» Consignes
(A) Dans le texte sur Jeanne d'Arc, devant quoi les esprits les plus raisonnables consentent-ils à incliner leur raison ?
(B) Relevez toutes les formes verbales conjuguées au futur simple dans le texte sur Jeanne d'Arc.
(C) Reproduisez le texte sur Jeanne d'Arc entre « Je voudrais dire » et « accable et confond. », ces deux bornes comprises.

Je voudrais dire quelles impressions m’a laissées cette étude d’un intérêt sans égal, et, à l’aide de travaux dont l’honneur appartient à d’autres, replacer Jeanne d’Arc dans le milieu tout plein de troubles et de passions où elle a vécu et souffert. Je n’aurai garde, on le comprend, de rappeler tous les incidens d’une histoire qu’on sait par cœur ; mais je signalerai les aperçus nouveaux suggérés par tant de documens ignorés, et je démontrerai facilement, je crois, pièces en main, que les esprits les plus raisonnables en cette matière sont ceux qui, n’y portant aucune idée préconçue, consentent à incliner leur raison devant des faits dont l’évidence accable et confond.

» Données fournies
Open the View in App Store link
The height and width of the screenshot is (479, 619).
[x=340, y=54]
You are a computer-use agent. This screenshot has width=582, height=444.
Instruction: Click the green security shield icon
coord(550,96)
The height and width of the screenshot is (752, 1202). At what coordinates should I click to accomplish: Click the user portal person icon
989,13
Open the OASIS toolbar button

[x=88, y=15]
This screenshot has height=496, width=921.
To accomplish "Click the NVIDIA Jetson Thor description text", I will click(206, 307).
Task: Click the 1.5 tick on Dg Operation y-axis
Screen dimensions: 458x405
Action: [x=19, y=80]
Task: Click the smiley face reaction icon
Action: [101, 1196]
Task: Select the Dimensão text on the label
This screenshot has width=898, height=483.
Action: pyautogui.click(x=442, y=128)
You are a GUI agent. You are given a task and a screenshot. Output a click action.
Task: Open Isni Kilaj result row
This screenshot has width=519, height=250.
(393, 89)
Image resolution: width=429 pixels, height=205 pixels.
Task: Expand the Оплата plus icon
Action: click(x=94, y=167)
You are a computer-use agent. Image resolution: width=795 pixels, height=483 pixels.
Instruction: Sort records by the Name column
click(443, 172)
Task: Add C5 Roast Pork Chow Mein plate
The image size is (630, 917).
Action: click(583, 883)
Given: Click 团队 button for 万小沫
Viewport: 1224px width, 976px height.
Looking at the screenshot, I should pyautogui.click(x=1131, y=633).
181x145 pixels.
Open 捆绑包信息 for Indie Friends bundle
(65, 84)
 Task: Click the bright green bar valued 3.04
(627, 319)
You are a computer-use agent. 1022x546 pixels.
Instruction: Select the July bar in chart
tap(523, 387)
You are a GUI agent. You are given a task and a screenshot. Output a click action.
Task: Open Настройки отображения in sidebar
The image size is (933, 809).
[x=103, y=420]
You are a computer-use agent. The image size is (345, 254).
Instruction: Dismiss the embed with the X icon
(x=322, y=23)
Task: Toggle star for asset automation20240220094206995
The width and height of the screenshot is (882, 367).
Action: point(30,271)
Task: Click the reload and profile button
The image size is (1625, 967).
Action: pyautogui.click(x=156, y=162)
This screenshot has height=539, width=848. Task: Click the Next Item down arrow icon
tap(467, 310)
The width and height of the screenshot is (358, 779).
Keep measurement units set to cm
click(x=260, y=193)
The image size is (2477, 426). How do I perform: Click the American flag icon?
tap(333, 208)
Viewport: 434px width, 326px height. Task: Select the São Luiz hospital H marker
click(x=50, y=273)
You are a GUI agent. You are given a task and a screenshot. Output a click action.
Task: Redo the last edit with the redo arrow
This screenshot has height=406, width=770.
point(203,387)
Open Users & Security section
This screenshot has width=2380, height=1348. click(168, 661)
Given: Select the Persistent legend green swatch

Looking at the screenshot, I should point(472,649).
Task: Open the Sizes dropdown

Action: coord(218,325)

» Résultats
(A) Devant des faits dont l'évidence accable et confond.

(B) aurai, signalerai, démontrerai

(C)
Je voudrais dire quelles impressions m’a laissées cette étude d’un intérêt sans égal, et, à l’aide de travaux dont l’honneur appartient à d’autres, replacer Jeanne d’Arc dans le milieu tout plein de troubles et de passions où elle a vécu et souffert. Je n’aurai garde, on le comprend, de rappeler tous les incidens d’une histoire qu’on sait par cœur ; mais je signalerai les aperçus nouveaux suggérés par tant de documens ignorés, et je démontrerai facilement, je crois, pièces en main, que les esprits les plus raisonnables en cette matière sont ceux qui, n’y portant aucune idée préconçue, consentent à incliner leur raison devant des faits dont l’évidence accable et confond.